First Prefs Graphic © Dave Fahy, Blacksquare.ie
© Dave Fahy, Blacksquare.ie

Quite a change, eh?

As you see, Fianna Fáil did not get a majority of first preference votes in a single constituency this time. If we used a simple First-Past-The-Post voting system here, they would win no seats at all. Before you say it’s a shame that we don’t then, I should point out that if we did use FPTP, Fianna Fáil would have won every previous election before today.

Every. Single. One.

Under our more scrupulous STV system, their percentage of the seats will be fairly close to their actual percentage of the vote. (About 17%, the way it looks at the moment.) The system is as fair as it’s possible to be in this respect.

If none of the candidates makes the quota on their first preference votes, the next move is the elimination (or ‘exclusion’) of the lowest-polling candidate. The votes in their pile are transferred to whoever is listed as the next preference. (Each vote is a list, remember). If after this redistribution someone reaches the quota, they’re elected. If no one does, the next-lowest candidate is eliminated, and so on.

(In practice, several of the lowest-polling candidates’ piles will often be redistributed at once.)

So what happens when a candidate is elected? Naturally, they almost always get more than the quota on the count that elects them, and the extra vote is called the “surplus”. Say the quota was ten thousand and a candidate has eleven thousand votes.
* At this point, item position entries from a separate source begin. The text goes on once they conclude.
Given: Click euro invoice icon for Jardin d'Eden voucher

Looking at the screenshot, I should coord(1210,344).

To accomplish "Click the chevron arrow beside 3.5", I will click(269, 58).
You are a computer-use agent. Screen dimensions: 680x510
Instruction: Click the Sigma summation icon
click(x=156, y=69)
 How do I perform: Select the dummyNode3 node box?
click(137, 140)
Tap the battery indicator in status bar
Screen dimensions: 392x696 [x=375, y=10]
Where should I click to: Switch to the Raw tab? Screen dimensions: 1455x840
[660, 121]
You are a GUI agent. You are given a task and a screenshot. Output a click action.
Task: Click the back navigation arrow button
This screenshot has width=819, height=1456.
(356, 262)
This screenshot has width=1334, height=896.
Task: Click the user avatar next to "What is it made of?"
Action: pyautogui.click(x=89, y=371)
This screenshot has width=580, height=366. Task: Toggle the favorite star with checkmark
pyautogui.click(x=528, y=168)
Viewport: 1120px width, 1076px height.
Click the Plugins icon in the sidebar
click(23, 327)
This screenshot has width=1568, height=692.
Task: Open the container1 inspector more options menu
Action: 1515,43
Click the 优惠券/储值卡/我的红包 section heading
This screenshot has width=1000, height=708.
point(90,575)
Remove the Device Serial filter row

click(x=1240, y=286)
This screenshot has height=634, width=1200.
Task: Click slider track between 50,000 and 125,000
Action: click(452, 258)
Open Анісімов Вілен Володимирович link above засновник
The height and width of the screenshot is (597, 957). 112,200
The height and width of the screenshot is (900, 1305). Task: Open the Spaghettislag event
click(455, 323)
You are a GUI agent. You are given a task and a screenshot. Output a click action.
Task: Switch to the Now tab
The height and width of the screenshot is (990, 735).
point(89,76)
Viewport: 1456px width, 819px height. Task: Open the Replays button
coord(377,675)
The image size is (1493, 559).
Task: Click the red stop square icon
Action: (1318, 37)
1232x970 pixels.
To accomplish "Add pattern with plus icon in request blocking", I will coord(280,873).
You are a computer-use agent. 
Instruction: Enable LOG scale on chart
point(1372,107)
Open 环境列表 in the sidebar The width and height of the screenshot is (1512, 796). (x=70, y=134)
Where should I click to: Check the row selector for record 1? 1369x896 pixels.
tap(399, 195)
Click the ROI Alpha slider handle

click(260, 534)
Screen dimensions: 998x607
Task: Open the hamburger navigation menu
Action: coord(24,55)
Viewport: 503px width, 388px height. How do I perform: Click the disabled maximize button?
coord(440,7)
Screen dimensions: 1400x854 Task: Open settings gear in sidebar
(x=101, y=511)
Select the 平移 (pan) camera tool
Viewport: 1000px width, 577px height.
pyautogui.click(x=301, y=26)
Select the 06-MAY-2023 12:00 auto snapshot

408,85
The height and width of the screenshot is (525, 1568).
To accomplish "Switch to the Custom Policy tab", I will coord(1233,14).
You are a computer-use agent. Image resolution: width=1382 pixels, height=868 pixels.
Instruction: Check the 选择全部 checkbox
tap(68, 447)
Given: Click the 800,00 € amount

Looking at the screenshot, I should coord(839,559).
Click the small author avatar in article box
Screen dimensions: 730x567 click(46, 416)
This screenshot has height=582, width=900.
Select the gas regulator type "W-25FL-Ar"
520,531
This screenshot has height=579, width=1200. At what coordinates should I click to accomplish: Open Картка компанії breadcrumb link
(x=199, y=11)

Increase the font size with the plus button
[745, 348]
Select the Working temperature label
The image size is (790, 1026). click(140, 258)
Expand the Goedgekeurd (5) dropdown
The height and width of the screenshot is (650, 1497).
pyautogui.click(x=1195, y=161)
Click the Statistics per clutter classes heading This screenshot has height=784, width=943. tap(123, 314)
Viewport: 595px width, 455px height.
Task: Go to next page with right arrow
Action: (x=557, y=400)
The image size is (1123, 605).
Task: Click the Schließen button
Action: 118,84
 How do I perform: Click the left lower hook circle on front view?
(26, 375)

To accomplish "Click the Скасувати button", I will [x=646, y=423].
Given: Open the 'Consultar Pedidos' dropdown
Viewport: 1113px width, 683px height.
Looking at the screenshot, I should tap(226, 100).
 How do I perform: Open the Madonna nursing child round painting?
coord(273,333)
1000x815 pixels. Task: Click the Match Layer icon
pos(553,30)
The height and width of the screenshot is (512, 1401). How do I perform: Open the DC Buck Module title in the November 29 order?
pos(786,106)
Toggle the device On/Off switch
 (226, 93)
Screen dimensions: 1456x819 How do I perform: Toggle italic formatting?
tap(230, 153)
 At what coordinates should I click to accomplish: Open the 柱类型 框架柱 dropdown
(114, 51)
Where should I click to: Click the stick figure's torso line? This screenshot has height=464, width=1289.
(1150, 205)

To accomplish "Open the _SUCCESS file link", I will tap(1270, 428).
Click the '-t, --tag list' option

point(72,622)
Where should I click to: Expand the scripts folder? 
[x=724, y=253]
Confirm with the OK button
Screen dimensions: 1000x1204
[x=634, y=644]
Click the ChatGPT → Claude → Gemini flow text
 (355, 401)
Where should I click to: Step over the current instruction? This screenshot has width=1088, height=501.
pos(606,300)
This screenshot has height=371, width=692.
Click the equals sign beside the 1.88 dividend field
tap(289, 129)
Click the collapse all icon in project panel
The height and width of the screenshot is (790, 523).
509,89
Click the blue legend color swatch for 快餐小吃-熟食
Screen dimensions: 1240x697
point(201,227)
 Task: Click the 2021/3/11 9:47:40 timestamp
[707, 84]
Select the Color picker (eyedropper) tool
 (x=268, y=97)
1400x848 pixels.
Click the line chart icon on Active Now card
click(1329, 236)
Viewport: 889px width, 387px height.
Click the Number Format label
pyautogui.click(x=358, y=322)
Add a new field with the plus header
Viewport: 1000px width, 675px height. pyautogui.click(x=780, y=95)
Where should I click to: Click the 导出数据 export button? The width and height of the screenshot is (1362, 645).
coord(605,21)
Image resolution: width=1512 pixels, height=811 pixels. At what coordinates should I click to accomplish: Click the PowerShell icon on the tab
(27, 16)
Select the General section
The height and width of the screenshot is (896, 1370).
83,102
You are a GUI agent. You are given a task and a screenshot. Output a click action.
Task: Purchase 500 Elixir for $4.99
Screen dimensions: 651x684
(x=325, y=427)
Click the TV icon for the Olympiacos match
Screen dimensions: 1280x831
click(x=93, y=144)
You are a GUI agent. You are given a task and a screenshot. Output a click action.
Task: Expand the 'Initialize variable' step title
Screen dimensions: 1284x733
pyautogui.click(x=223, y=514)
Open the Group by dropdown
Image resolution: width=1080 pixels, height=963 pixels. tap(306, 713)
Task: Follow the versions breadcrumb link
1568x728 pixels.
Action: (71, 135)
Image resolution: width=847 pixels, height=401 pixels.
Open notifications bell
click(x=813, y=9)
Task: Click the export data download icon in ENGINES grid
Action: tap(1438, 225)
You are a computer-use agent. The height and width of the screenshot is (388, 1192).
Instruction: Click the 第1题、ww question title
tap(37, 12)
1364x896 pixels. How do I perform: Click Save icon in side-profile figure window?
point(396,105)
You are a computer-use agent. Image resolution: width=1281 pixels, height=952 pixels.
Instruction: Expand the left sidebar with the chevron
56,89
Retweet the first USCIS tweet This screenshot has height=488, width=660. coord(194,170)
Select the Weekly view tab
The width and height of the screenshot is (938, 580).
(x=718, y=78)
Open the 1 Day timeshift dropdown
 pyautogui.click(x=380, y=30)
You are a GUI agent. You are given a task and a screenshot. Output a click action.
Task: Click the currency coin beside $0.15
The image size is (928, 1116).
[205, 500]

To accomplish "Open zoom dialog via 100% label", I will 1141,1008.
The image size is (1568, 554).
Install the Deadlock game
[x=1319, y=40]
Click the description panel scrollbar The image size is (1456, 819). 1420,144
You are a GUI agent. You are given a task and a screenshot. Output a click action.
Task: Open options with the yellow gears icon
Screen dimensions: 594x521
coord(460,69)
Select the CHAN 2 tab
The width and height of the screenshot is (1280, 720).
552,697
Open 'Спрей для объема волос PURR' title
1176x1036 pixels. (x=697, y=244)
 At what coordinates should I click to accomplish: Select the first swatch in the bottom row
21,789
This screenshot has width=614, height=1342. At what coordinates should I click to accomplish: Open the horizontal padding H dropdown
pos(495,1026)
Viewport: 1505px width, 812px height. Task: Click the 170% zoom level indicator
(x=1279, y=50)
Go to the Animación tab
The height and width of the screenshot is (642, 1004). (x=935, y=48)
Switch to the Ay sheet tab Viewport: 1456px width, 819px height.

They have a ten percent surplus, so ten percent of their votes are chosen randomly and distributed to the candidate listed as the next preference.

(The random part introduces a slight approximation, but it’s precise enough with large numbers.)

If the surplus doesn’t elect someone else they go back to eliminating people again. And so on until all the seats are filled. It’s somewhat baroque but hey, it’s fair – and it’s fantastically dramatic to watch.

Its disadvantage? Multi-seat constituencies mean local representatives are in competition with each other – not just at elections, but all the time. Even when they’re members of the same party. That makes politics… different. More on this some other time.